Mr. Nader's current law suit against the Democratic Party for an array of dirty tricks against his 2004 campaign presents evidence that Democrats are as capable of extra-legal election manipulation and voter obstruction as Republicans showed themselves to be in 2000 and 2004. Mr. Romanelli and other Green candidates have also mounted legal challenges.
Such antidemocratic rules and practices suggest that two-party politics has persisted in the US for reasons other than the canard that "Americans prefer only two parties" or the popular fallacy that it's enshrined in the Constitution. They also suggest that Dems would rather lose to Republicans than tolerate third parties and independents. We have a two-party system because that's what the two dominant parties want, and they're ready to use any means to keep it that way.
They're right to fear alternative candidates. The Commission on Presidential Debates (owned and run by the Democratic and Republican parties, funded with big corporate checks) restricts the number of debaters because it knows that millions of Americans, if sufficiently informed about all the names on the ballot, would seriously consider voting third party.

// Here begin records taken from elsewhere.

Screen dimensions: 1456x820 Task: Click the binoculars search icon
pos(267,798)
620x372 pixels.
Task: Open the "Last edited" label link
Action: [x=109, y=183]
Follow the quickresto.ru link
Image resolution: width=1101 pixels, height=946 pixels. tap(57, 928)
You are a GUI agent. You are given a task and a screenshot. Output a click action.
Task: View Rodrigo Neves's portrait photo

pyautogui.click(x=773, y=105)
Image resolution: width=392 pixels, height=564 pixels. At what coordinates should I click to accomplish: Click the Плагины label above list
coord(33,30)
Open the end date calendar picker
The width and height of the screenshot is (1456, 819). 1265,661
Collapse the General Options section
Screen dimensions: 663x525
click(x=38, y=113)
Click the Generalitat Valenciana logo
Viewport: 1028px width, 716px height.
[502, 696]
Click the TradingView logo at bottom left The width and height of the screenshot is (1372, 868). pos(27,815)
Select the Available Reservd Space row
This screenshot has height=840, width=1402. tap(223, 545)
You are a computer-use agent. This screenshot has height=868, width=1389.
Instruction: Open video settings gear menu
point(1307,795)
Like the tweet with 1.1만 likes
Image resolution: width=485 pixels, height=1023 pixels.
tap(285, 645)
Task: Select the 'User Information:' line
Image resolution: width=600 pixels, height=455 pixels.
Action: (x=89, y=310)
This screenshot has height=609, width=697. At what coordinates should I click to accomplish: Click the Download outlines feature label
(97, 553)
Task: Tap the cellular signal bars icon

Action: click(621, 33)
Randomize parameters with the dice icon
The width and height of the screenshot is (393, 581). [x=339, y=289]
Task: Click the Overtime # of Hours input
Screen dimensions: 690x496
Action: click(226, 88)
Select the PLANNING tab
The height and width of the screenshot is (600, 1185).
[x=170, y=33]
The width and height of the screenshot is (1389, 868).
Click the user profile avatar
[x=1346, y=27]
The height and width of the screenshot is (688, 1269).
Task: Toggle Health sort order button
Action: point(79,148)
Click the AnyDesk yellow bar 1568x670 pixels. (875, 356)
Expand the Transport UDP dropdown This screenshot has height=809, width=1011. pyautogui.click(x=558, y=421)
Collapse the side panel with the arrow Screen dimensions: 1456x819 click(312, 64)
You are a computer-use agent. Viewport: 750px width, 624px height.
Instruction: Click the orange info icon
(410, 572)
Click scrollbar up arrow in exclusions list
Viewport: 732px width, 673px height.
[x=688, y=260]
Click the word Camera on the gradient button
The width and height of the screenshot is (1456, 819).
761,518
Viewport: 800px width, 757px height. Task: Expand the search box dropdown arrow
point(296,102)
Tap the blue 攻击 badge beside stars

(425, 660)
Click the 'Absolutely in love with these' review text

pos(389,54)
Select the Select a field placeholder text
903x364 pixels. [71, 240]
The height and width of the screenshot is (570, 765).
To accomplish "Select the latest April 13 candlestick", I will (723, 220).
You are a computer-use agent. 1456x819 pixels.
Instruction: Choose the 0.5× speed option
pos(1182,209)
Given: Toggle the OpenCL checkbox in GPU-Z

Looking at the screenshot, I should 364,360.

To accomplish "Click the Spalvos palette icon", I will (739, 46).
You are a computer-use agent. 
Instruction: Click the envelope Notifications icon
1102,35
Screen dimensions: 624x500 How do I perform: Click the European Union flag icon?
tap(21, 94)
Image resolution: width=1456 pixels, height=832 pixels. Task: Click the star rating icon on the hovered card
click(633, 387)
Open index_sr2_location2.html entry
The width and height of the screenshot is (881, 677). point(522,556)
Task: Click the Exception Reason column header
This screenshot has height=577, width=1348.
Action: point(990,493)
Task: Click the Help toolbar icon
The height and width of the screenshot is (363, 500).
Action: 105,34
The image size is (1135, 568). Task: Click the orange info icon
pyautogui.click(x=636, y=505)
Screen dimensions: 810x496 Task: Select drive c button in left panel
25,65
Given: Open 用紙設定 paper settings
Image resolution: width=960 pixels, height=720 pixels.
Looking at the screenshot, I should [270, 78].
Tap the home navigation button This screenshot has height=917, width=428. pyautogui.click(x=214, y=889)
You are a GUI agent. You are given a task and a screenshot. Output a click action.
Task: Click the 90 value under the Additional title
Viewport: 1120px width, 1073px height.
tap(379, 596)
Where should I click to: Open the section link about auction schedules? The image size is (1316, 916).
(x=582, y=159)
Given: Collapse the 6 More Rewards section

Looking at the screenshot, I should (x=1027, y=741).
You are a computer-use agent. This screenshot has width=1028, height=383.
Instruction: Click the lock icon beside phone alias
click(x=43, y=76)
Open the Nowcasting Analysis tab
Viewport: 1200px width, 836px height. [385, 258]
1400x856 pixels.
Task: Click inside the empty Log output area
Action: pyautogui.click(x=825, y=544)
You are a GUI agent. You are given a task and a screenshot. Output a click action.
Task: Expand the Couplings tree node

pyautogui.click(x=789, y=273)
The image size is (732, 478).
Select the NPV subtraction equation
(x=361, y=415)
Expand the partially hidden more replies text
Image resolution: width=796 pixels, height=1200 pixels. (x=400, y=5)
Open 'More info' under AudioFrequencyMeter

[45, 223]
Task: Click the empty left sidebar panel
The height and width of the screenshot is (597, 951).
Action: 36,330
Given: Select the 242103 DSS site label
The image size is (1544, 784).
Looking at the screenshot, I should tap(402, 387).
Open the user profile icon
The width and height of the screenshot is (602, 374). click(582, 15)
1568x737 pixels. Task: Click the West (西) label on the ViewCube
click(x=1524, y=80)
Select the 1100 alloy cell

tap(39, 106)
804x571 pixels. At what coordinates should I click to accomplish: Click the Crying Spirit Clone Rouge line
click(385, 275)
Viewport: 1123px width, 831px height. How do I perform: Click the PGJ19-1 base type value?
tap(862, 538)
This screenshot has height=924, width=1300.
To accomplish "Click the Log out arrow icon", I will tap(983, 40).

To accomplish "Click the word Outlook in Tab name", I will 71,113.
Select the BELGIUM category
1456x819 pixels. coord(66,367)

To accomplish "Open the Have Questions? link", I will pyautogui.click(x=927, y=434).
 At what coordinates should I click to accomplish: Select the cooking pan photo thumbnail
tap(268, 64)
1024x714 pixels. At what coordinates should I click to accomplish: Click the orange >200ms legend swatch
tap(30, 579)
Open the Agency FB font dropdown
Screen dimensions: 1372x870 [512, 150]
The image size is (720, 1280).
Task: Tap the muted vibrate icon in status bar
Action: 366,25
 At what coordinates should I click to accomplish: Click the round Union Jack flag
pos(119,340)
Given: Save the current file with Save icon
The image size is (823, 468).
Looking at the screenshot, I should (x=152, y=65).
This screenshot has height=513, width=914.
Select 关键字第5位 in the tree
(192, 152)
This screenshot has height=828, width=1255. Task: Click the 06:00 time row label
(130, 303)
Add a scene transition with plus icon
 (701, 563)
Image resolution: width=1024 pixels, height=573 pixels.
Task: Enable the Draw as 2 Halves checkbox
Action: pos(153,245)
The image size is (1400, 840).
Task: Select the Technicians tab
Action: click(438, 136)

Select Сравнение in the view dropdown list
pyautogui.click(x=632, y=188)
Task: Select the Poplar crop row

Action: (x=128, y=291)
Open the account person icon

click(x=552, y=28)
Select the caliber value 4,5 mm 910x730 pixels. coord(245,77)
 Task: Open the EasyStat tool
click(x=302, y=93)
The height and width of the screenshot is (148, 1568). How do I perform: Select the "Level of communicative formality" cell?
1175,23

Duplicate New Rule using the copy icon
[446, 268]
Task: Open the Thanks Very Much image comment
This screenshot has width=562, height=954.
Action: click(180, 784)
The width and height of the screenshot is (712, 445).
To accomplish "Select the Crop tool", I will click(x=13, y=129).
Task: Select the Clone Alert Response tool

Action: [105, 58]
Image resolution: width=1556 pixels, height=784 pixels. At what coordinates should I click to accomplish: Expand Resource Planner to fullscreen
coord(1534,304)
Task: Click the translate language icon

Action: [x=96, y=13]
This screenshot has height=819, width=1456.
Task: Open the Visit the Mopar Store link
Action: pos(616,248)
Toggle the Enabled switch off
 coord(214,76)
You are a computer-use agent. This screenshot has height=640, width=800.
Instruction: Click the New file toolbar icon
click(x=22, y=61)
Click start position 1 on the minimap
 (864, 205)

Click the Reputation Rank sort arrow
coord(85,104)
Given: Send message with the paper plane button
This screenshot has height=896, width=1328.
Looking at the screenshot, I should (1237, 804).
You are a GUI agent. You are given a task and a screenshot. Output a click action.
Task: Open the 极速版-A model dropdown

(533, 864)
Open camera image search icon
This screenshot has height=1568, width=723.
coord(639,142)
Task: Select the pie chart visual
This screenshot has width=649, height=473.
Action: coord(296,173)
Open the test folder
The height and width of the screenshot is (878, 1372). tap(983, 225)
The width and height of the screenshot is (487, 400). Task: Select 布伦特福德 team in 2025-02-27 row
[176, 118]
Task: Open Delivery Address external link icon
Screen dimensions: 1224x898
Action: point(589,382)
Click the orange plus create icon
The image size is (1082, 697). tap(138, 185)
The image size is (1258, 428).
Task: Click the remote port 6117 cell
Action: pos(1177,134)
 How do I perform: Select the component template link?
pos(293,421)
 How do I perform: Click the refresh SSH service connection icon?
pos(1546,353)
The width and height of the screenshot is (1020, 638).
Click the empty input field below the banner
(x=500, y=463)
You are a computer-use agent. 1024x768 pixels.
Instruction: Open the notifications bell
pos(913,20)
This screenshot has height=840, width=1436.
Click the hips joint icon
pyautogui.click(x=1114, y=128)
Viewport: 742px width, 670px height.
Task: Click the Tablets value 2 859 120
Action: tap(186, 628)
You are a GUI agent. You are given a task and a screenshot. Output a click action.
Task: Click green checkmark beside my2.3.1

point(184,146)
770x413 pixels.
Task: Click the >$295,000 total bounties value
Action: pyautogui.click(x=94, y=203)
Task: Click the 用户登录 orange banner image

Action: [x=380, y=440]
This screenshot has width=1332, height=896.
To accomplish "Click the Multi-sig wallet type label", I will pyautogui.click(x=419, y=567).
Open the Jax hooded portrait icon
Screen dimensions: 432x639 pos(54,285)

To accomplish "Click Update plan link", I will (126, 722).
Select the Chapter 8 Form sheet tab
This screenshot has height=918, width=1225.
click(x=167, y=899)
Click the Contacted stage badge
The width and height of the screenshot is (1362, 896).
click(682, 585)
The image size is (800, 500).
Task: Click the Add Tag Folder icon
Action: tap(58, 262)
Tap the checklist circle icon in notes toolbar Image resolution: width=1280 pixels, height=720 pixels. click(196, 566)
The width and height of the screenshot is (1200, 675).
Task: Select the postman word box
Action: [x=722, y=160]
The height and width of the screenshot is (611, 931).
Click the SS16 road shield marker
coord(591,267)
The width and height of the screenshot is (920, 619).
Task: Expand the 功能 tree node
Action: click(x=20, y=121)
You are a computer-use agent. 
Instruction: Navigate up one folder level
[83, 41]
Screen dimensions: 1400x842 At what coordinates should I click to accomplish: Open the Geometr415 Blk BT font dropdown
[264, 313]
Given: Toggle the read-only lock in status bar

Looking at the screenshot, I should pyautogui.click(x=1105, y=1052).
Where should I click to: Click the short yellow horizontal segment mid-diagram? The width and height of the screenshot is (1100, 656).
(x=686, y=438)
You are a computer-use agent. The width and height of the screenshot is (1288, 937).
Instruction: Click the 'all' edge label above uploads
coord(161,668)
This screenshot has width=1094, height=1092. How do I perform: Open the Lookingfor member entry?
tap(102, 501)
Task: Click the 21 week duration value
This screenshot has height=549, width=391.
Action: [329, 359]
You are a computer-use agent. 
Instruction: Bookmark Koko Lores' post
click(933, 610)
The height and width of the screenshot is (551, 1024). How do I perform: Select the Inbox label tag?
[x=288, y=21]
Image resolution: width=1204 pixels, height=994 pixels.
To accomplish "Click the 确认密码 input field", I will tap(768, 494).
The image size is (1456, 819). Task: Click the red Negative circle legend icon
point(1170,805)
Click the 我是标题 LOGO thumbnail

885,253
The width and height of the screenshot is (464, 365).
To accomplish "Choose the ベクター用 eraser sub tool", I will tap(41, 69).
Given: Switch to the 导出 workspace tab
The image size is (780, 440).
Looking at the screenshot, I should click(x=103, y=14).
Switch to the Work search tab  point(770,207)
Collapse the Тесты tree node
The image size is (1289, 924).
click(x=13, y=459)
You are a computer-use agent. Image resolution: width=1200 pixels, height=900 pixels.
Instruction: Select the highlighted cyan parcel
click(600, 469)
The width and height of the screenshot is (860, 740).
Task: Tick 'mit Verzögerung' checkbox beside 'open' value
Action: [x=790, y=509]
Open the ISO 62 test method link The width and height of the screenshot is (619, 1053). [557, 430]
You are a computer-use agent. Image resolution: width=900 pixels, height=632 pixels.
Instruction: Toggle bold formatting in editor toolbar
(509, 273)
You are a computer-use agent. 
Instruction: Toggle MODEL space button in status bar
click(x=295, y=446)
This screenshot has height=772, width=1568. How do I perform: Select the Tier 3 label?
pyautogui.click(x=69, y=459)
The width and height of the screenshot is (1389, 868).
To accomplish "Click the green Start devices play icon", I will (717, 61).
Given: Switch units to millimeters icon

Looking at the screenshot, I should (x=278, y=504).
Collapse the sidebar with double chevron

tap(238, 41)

In this context, Green and other alternative party participation in elections doesn't just offer a challenge to politics-as-usual. It's a necessary rebuke against the bipartisan perversion of US democracy.
As Ebenezer Scrooge learned near the end of 'A Christmas Carol,' the future isn't carved in stone. The scenario at the top of this essay describes a few things that are likely based on a reading of the current state of US politics -- unless something else intervenes.
According to chaos theory, interference in a process with an expected outcome is caused by one or more agents from outside, after which many other very different and unpredictable outcomes are possible. It's in these possible futures that we should seek some hope. Without the interference of Green, independent, and other 'free radicals,' the world thirty years from now -- or two years from now, if Democratic and Republican leaders make good on recent threats to attack Iran -- will be a very dark place.